Bristol-Myers Squibb acquires potential keys to treating rheumatoid arthritis

Bristol-Myers Squibb (BMS) has taken over Padlock Therapeutics in a deal worth up to US$225 million in upfront and near-term payments, and US$375 million in further milestone payments (Fig. 1). In doing so, BMS acquired full rights to Padlock's discovery programme for peptidyl arginine deiminase (PAD) inhibitors, which have shown preclinical promise for autoimmune diseases, particularly rheumatoid arthritis (RA), as well as multiple sclerosis and cancer.

Figure 1

Deal snapshot.

PAD enzymes catalyse the conversion of protein-embedded arginine to citrulline. Citrullination of histones can alter gene expression through epigenetic mechanisms, and non-histone PAD targets include extracellular proteins that are citrullinated during inflammation. These modified proteins are thought to be immunogenic, particularly in RA, in which the presence of anti-citrullinated protein antibodies (ACPAs) is one of the diagnostic criteria. “If you inhibit this path you would be removing the antigen, and that should damp down the inflammation that you see in RA,” explains Paul Thompson, one of Padlock's scientific founders, who is now a professor at the University of Massachusetts Medical School, USA. He draws a parallel with coeliac disease — remove gluten, and you remove many of the symptoms.

Thompson's laboratory, then at The University of South Carolina, USA, developed the first potent and specific covalent inhibitors of PAD4 (encoded by PADI4) (Biochemistry 45, 11727–11736; 2006). These molecules had efficacy in animal models of RA, ulcerative colitis, lupus, atherosclerosis, neonatal hypoxic ischaemia and spinal cord injury.

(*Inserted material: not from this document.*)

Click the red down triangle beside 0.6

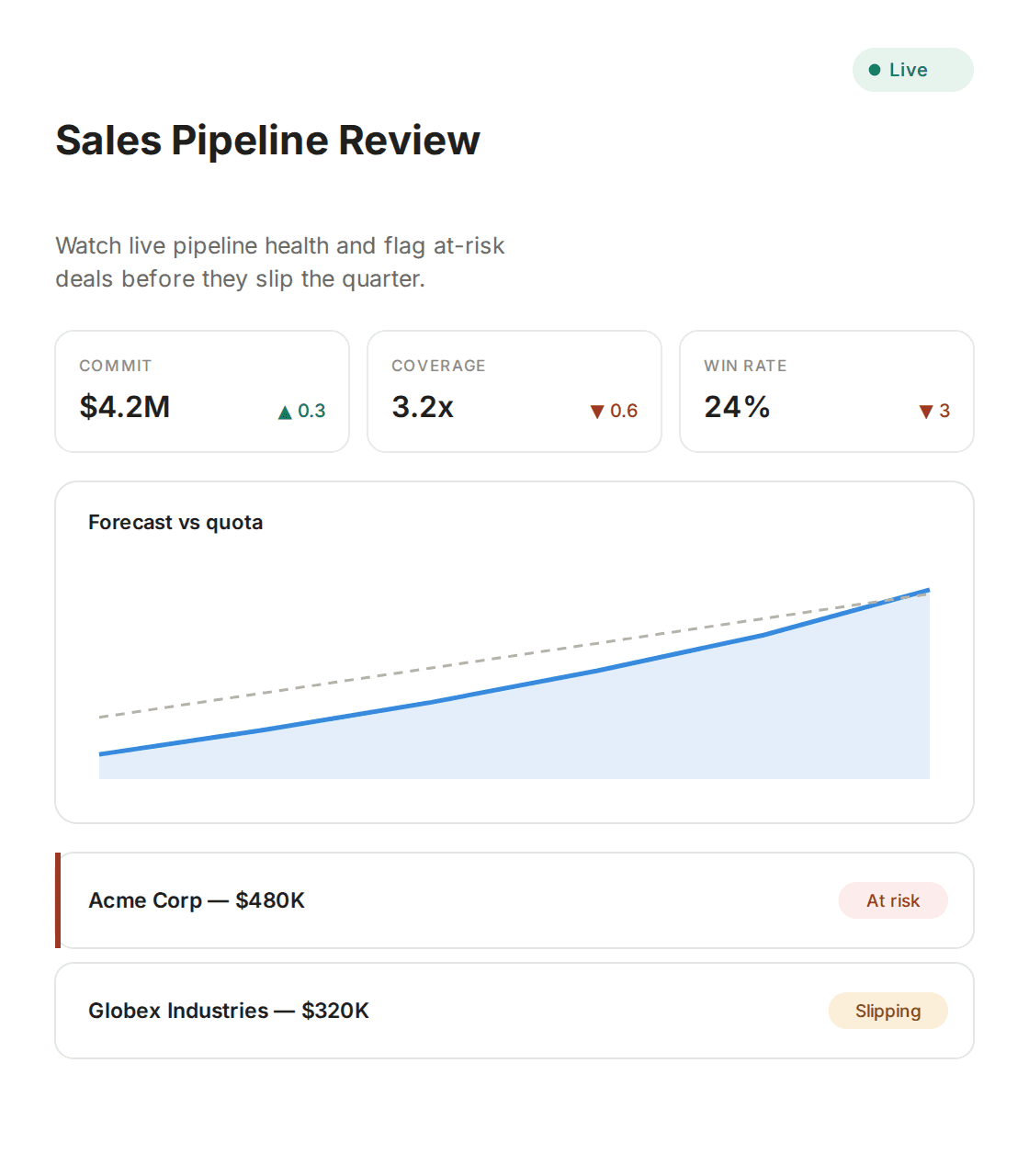[597, 412]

Although ACPAs are observed only in RA, PAD activity also seems to be critical for the formation of neutrophil extracellular traps, which could explain the efficacy of PAD4 inhibitors in other diseases. These traps are “a unique form of cell death that results in neutrophils basically throwing their DNA out to capture pathogens, creating this meshwork of histones and DNA that can not only capture pathogens but can also act as a landing spot for the formation of blood clots, keep proteases active, help in tissue remodelling, and promote the joint damage that you see in RA,” says Thompson. Padlock also in-licensed allosteric PAD4 inhibitors from GlaxoSmithKline; these inhibitors, like Thompson's covalent inhibitors, were effective in preventing the formation of extracellular traps in cell culture (Nat. Chem. Biol. 11, 189–191; 2015) and RA in mouse models (Willis, Ph.D. thesis, University of Colorado, 2012) and are part of the package acquired by BMS.

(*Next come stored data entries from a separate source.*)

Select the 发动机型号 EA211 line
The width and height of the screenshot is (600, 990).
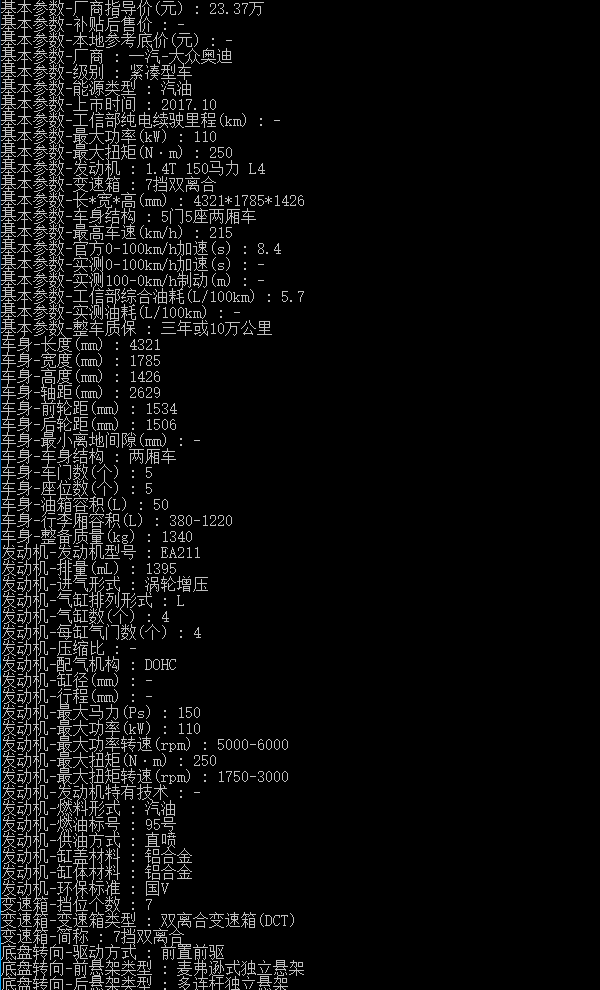(x=100, y=552)
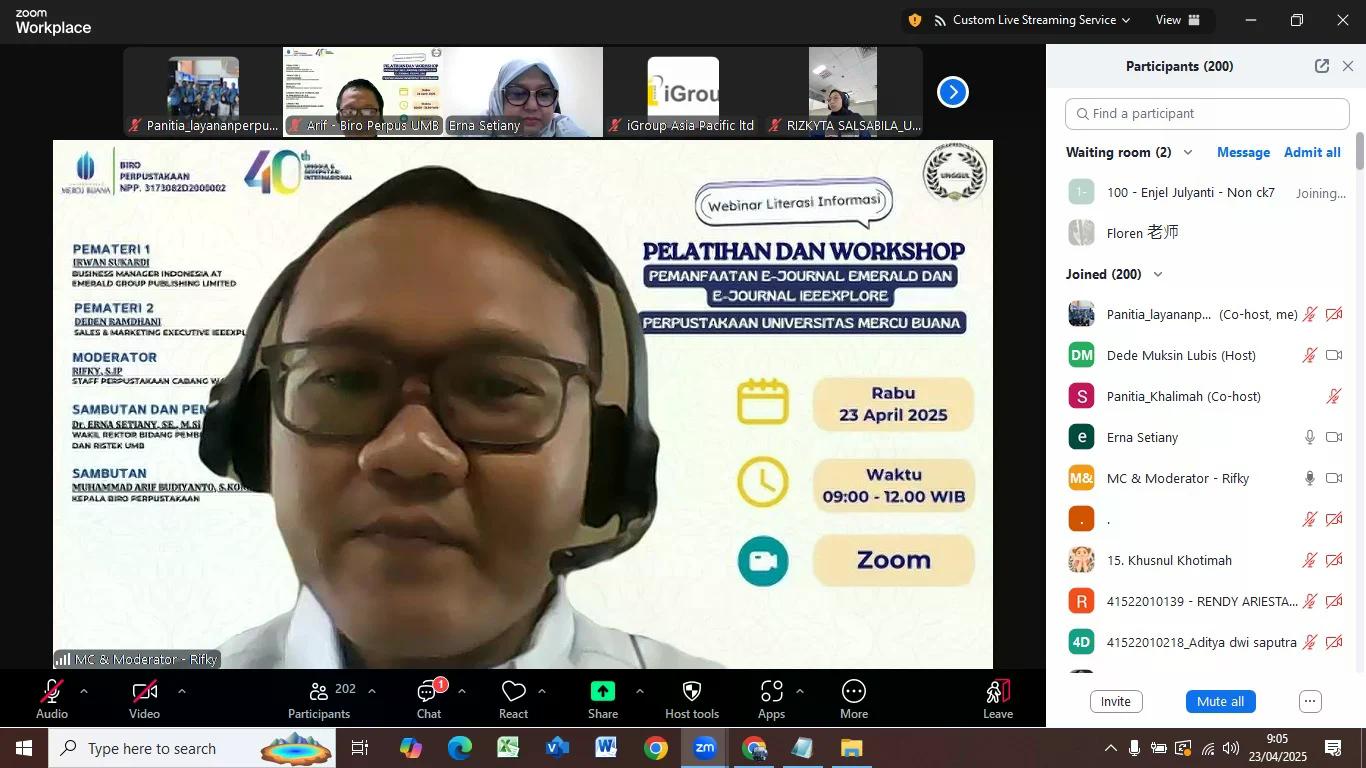Image resolution: width=1366 pixels, height=768 pixels.
Task: Expand audio options arrow next to Audio
Action: pos(84,691)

Citrullination is also important for the non-immunogenic events associated with bone loss in patients with RA. “Osteoclasts are dependent on citrullination and PAD expression for maturation and bone destruction,” highlights Anca Catrina, medical head of the early arthritis clinic at the Karolinska University Hospital and Institute, Sweden (Ann. Rheum. Dis. 75, 721–729; 2016). In addition to destroying bone, she thinks citrullinated protein-containing osteoclasts “may localize the anti-citrullinated protein immunity to the joint,” so using PAD inhibitors in patients with early signs of RA could prevent the development of the disease. Thompson agrees, pointing out that ACPAs are often present at least 5 years before the diagnosis of clinical disease, and many ACPA-positive individuals with joint pain will go on to develop RA. Catrina suggests that PAD inhibitors could be particularly important in a new class of patients — those presenting with pain, bone loss and ACPAs (but not overt arthritis) — in which PAD inhibition could prevent the development of RA.

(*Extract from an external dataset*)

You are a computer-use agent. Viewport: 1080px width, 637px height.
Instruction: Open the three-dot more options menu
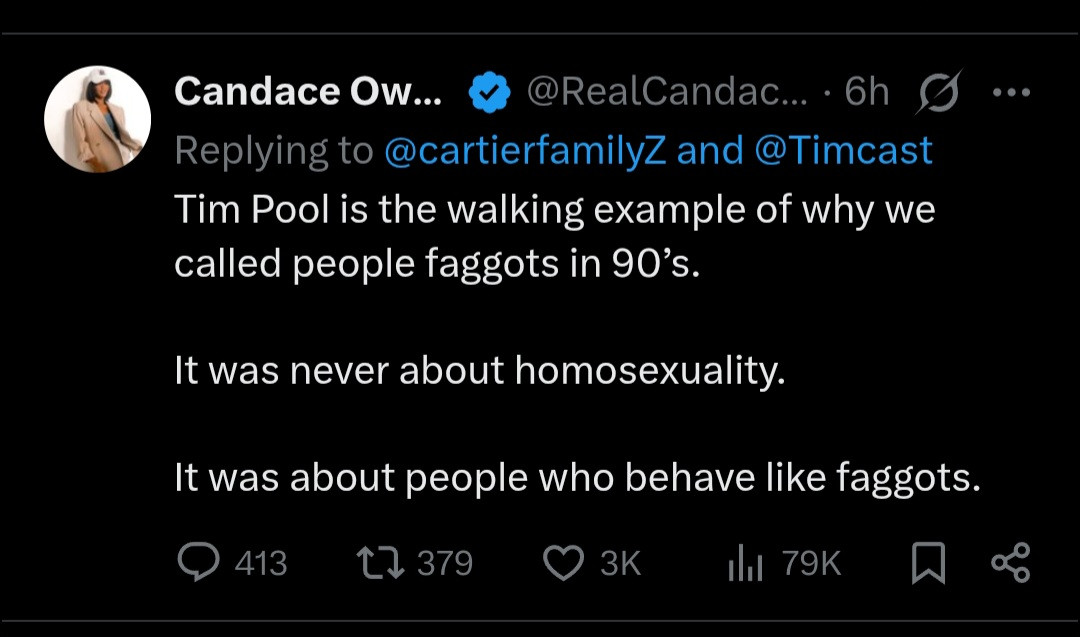tap(1010, 91)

Notably, PADs have also been implicated in other diseases. The expression of various PAD isoforms is tissue specific. On the basis of studies in mouse models, PAD4 seems to have a role in immune disorders outside the central nervous system, whereas PAD2 is important in multiple sclerosis and cancer. Padlock has primarily been developing inhibitors for PAD4, but PAD2-specific compounds could also be therapeutically relevant. In breast cancer, PAD2 seems to be involved in the epigenetic regulation of oestrogen receptor-responsive genes, and it is likely that the unusually high levels of citrullinated myelin found in patients with multiple sclerosis are controlled by PAD2. Again, these citrullinated proteins could act as immunoattractants, and PAD inhibitors have shown signs of efficacy in mouse models of multiple sclerosis (J. Med.Chem. 56, 1715–1722; 2013).

Although the therapeutic landscape for RA is already fairly crowded, PAD inhibitors could fill a relatively unoccupied space by preventing disease in patients with early signs of RA. Padlock was planning to initiate first-in-human trials in 2017, so PAD inhibitors could enter clinical trials in the coming year.